The district court apparently based its decision to adopt the probation officer's calculations on logic rather than evidence. At the sentencing hearing the court stated, “The amounts that the probation officer has set out in the presentence report are a snapshot of the amounts that were captured on one day, the day of Mr. Negrete's arrest, and I just don't think it's logical to think that this was the sum total of marijuana that was handled by this group.” The district court did not point to any evidence from which we can even infer that the cash and the marijuana originally packaged in the eighty-nine wrappers derived from separate transactions. The PSR does not support the district court's conclusion either. The probation officer wrote, “If the currency is used to represent the sale of approximately 170 kilograms of marijuana and was found in close proximity to the empty wrappers, and the money is from the sale of the marijuana that came out of the wrappers, the correct inference to be drawn is that the currency came from the sale of the marijuana that was previously contained in the wrappers.” The phrasing of this statement indicates the probation officer did not have evidence from which to draw a conclusion either way.
Nevertheless, the government contends the record supports the district court's finding because Jose Negrete admitted that more than one delivery of marijuana had been made to the Atlanta area, and that this particular delivery was the first one to his house. These admissions do not prove that the cash seized at 1806 Crestwood Drive represented payment for marijuana other than that which was contained in the specific residue-laden wrappers seized at that same address. It is just as reasonable to infer from Negrete's admissions that the $362,950 was received as payment for those eighty-nine wrappers.

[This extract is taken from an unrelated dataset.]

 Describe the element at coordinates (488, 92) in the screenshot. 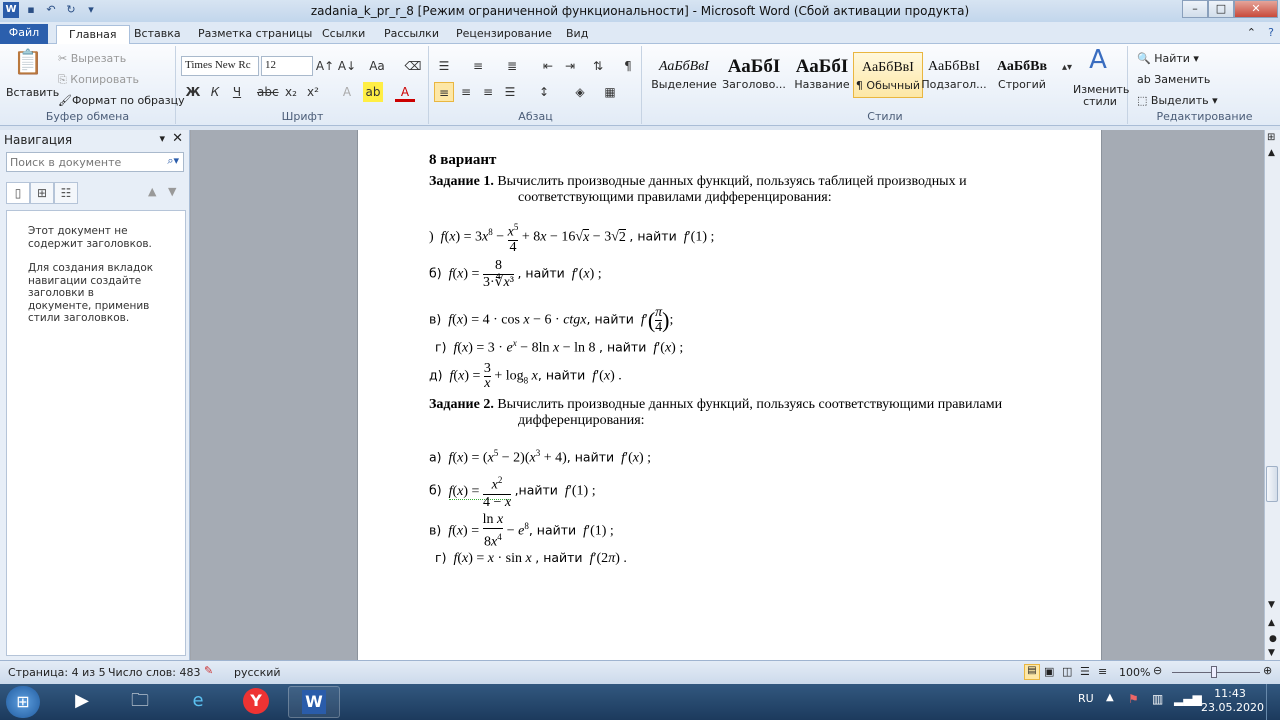

I see `align-right-icon: ≡` at that location.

Finding nothing more in the record, we hold the preponderance of evidence does not support the district court's determination of the quantity of drugs attributable to the defendants for sentencing purposes.
For the foregoing reasons, we VACATE the sentences of Jose Negrete, Mario Agis-Meza, and Bulmaro Agis-Meza and REMAND their cases to the district court for resentencing.
1. Several other issues have been raised in this appeal. Mario Agis-Meza and Bulmaro Agis-Meza appeal the district court's decision to enhance their sentences for constructive possession of a firearm for purposes of U.S.S.G. § 2D1.1(b)(1) and denial of relief from the mandatory minimum sentence pursuant to U.S.S.G. §§ 5C1.2(2) and (5). Jose Negrete argues that the enhancement of his sentence for his role in the offense was based on insufficient evidence. Moises Lopez-Ponce asserts the district court erred in failing to reduce his sentence for acceptance of responsibility pursuant to U.S.S.G. § 3E1.1, his “minor” or “minimal” role pursuant to § 3B1.2, and in enhancing his sentence for obstruction pursuant to U.S.S.G. § 3C1.1. Our review of the record persuades us that the district court did not err and we therefore summarily affirm the court's disposition of these issues. See Eleventh Cir.R. 36-1.
2. According to the Presentence Investigation Report (“PSR”), the eighty-nine wrappers and the $362,950 represented approximately 161.48 and 170 kilograms of marijuana, respectively.